Don’t apologize for “not being good with computers.” You’re not the one who moved everything online overnight. Many retirees stay quiet out of embarrassment and only talk about money once it’s already a crisis. Let’s be honest: nobody reads every official letter from start to finish the day it arrives.

“I called the number they gave me,” says Rosa, 81. “A machine answered and told me to go to the website. I told them, ‘Listen, I’m 81-my website is my kitchen table.’ The woman on the line laughed, but she didn’t seem surprised. She told me I wasn’t the first person to say that this week.”

To avoid missing the February 8 increase, it helps to keep a tiny handwritten checklist at home, taped to the refrigerator:

  • Open every letter that says “pension” or shows your agency’s logo the same day it arrives
  • Look for words like “certificate,” “attestation,” “deadline,” “online account”
  • If you don’t understand, call a relative or go to your city hall within three days
  • Keep one folder for pension paperwork only-nothing else
  • After you send the certificate, write down the date and how it was sent (mail, online with help, in-person appointment)

It sounds basic, almost childish, yet this simple routine often makes the difference between a reassessed pension and a frozen one.

Behind the missing certificate is a bigger question: who gets left behind?

This story about certificates and the February 8 increase isn’t just about paperwork. It opens a deeper divide in our society: people who aged alongside the internet, and people who woke up one day to find that even their pension-earned over forty years of work-now depends on an online account. Some adapt with help from their children or grandchildren. Others have no one to “do the computer stuff” for them.

For many families, this gap becomes an unspoken subject. At Sunday lunch, no one wants to talk about letters from the pension agency. We pretend everything is fine until one day the bank balance tells a different story. The missing certificate becomes a symbol: who gets to grow old without having to fight every form, every login, every little QR code?

There’s no magic fix-only small gestures that move from person to person: a neighbor reading a letter out loud, a librarian taking ten minutes to help scan a document, a grandchild setting up email alerts. These quiet acts often matter more than official speeches.

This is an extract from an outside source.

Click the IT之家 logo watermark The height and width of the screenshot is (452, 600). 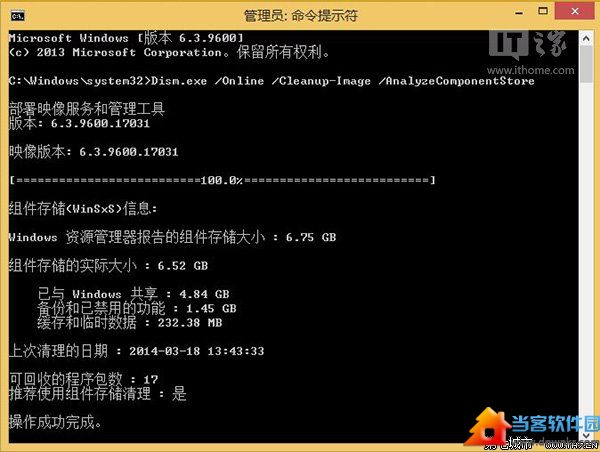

Key point Detail Value for the reader
Check for “missing certificate” notices Read recent pension letters and focus on boxed or bold text and deadlines around early February Quickly see whether your February 8 increase depends on sending a document
Get offline, in-person help Go to city hall, a pension desk, a social worker, or a trusted bank advisor with your letters and ID Avoid getting stuck at the “go to the website” step if you’re not comfortable online
Create a simple pension routine Keep one folder for pension mail, a five-line checklist, and a written record of what you sent and when Reduce the risk of blocked or frozen payments in the months after the increase

FAQ

  • Who needs to submit a certificate for the February 8 pension increase? It usually affects retirees whose situation the agency considers “uncertain”: a missing life certificate (especially for those living abroad), unclear residence, outdated income information, or recent marital-status changes not confirmed with documents.
  • What happens if I don’t send the missing certificate in time? Your pension is often paid at the old amount without the increase, or in some cases temporarily suspended until the document is received and processed.
  • Can I send the certificate by mail instead of online? Many agencies still accept mail, but the address and requirements are often buried in the fine print. Call or visit a pension desk and ask specifically about “submitting documents by mail.”
  • I don’t have family to help me-who can I turn to? City halls, social workers, charities, local pension information offices, and some senior organizations offer free help with online steps and paperwork.
  • If my pension doesn’t go up on February 8, is it too late? No. You can still send the missing certificate. Once it’s processed, the increase can be applied, and depending on your agency’s rules, part of the missed amount may be paid retroactively.